L’Instance supérieure indépendante pour les élections (ISIE), chargée de l’organisation du scrutin, continue de compiler et de vérifier les résultats remontés des circonscriptions.
Une annonce pourrait intervenir dans la journée, dit-on de sources proches de la commission électorale.
Selon ses propres chiffres, Ennahda revendique plus de 40% des 217 sièges de l’Assemblée constituante, qui sera chargée de former un nouveau gouvernement provisoire et de rédiger la nouvelle Constitution du pays avant des élections législatives et présidentielle qui devraient intervenir dans un délai d’un an environ.
Ses principaux adversaires ont reconnu la victoire de la formation islamiste, et les résultats partiels déjà disponibles semblent confirmer l’avance prise par les listes du parti de Rachid Ghannouchi.
A ce stade, Ennahda serait assuré d’obtenir 68 sièges. Le Congrès pour la république de Moncef Marzouki, qui arrive en deuxième position, en aurait 23. Ces résultats ne prennent pas en compte les circonscriptions électorales de la capitale, Tunis.
Ennahda a tendu la main aux partis laïques de centre-gauche arrivés derrière lui mais pas à l’homme surprise du premier tour, Hachmi Hamdi.
La "Pétition populaire" de cet homme de médias vivant à Londres et propriétaire d’une chaÂŒne privée – Al Mostakilla – a obtenu d’excellents scores.
Il a notamment battu Ennahda dans la région de Sidi Bouzid, berceau de la révolution tunisienne, dont il est originaire.
"La liste a gagné dans les urnes et nous demandons que le choix du peuple soit respecté. Sinon, les choses vont empirer ici", a dit à Reuters un manifestant de Sidi Bouzid, Mehdi Horchani, évoquant un rassemblement de plusieurs centaines de personnes.
Les islamistes d’Ennahda refusent de former une coalition avec Hamdi, lui reprochant d’être soutenu par des nostalgiques du RCD (Rassemblement constitutionnel démocratique), le parti de l’ancien dirigeant Zine Ben Ali. Al Mostakilla a adopté ces dernières années une ligne éditoriale favorable à l’ancien autocrate.
Face aux inquiétudes que suscite sa probable arrivée au pouvoir parmi la société laïque et les milieux d’affaires, Ennahda, qui se revendique d’un islam modéré, s’efforce depuis dimanche de rassurer sur son programme politique, affirmant notamment qu’il n’envisage pas de revenir sur les droits des femmes, un des acquis de l’indépendance tunisienne.
Mercredi, un de ses principaux dirigeants, Hamadi Jbeli, secrétaire général candidat au poste de Premier ministre, a annoncé qu’il n’était pas question d’imposer un code vestimentaire sur les plages, prises d’assaut par les touristes étrangers.
L’actuel Premier ministre, Beji Caïd Essebsi, affirme jeudi qu’il n’a aucune raison de douter des engagements d’Ennahda en faveur d’un Etat civil et démocratique.
"Il ne m’appartient pas de juger des intentions, c’est à Allah de le faire.

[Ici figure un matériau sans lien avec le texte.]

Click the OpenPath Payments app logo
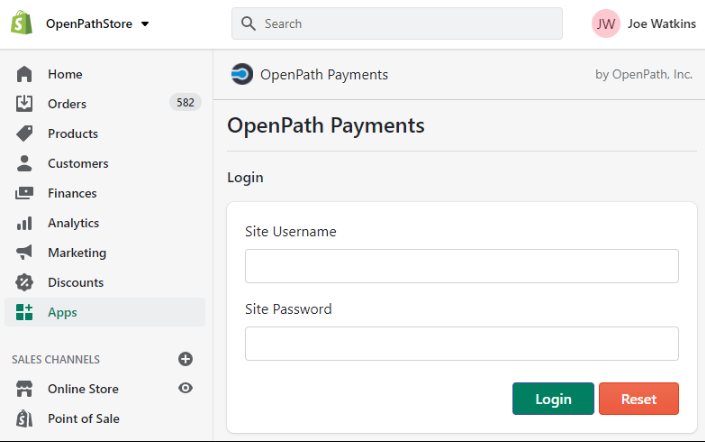Screen dimensions: 705x442 click(x=242, y=74)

Je peux simplement juger ce qui a été rendu public et à ce stade, c’est positif. Au final, nul ne peut arriver et changer totalement les choses", dit-il dans les colonnes du quotidien égyptien Al Ahram.
"Je pense, ajoute-t-il, qu'(Ennahda) gouvernera avec intelligence et fera face à la réalité. Ce n’est pas nécessairement une force obscure. La Tunisie continuera d’aller de l’avant, et non pas à rebours de son histoire."
Les élections tunisiennes, les premières organisées depuis le début du "printemps arabe", et leurs répercussions sont suivies de près à l’étranger, où l’on cherche des indications sur les bouleversements en cours dans cette partie du monde.